In früheren Arbeiten wurden die Grenzen der Rotationsausrichtung beim Oberflächenersatz des Kniegelenks relativ eng gesehen. So wurde bereits eine vermehrte kombinierte Innenrotation von Tibia- und Femurkomponente von nur 3–7° verantwortlich gemacht zum Fehlgleiten von Subluxationen und lateralem Patellalauf.
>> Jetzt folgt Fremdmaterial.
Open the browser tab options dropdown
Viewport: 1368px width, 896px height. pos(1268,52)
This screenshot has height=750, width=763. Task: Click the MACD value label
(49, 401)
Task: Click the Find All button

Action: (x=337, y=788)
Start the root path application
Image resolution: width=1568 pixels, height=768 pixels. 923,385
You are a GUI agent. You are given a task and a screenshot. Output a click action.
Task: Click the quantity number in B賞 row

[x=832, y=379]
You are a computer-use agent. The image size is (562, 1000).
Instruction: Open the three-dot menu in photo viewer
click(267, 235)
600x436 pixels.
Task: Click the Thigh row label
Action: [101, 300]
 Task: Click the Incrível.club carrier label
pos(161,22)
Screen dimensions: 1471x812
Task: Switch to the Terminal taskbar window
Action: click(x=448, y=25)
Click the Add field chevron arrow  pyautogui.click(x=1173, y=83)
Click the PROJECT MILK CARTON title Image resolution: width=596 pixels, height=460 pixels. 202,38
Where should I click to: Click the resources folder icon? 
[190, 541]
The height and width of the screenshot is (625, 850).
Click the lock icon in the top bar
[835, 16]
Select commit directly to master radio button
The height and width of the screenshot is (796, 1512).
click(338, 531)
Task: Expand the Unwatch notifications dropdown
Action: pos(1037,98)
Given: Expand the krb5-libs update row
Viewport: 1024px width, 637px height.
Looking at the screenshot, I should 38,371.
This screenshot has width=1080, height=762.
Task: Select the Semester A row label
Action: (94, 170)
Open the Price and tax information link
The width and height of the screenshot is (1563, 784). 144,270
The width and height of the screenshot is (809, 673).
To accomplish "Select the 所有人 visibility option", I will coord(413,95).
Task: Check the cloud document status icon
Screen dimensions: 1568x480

Höhergradige Innenrotationen wurden als Ursache für Patellaluxationen oder spätere Patellaermüdungsfrakturen dargestellt [3]. Die Positionierung des Tibiaplateaus sollte sich nach anatomischen Landmarken ausrichten, wobei 18° (± 3°) Innenrotation zur Tuberositas tibia Plateauachse die anatomische Norm darstellte [4]. Derart enge Grenzen werden heutzutage nur mit Zurückhaltung gesehen.

Aufgrund eines systematischen Reviews der Rotationsbestimmung von Knieprothesen mit Computertomografie kamen de Valk et al. [5] zu der Schlussfolgerung, dass eine deutliche Präferenz zur 3D-CT-Untersuchung besteht, um die Komponentenrotationen nach Knieprothesen festzuhalten. Einen klaren Grenzwert für die tibiale Rotation konnten die Autoren jedoch aufgrund mangelnder Evidenz nicht geben.